Write out, word for word, every line from the one containing "Task: Click the" through the final line of the records.

*** DATA FOR PROCESSING Section Begins ***

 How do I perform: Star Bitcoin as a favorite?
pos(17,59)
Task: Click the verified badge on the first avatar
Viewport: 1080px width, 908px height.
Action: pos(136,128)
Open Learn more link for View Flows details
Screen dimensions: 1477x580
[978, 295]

*** DATA FOR PROCESSING Section Ends ***

> **YOUR SOLUTION**:
Task: Click the verified badge on the first avatar
Viewport: 1080px width, 908px height.
Action: pos(136,128)
Open Learn more link for View Flows details
Screen dimensions: 1477x580
[978, 295]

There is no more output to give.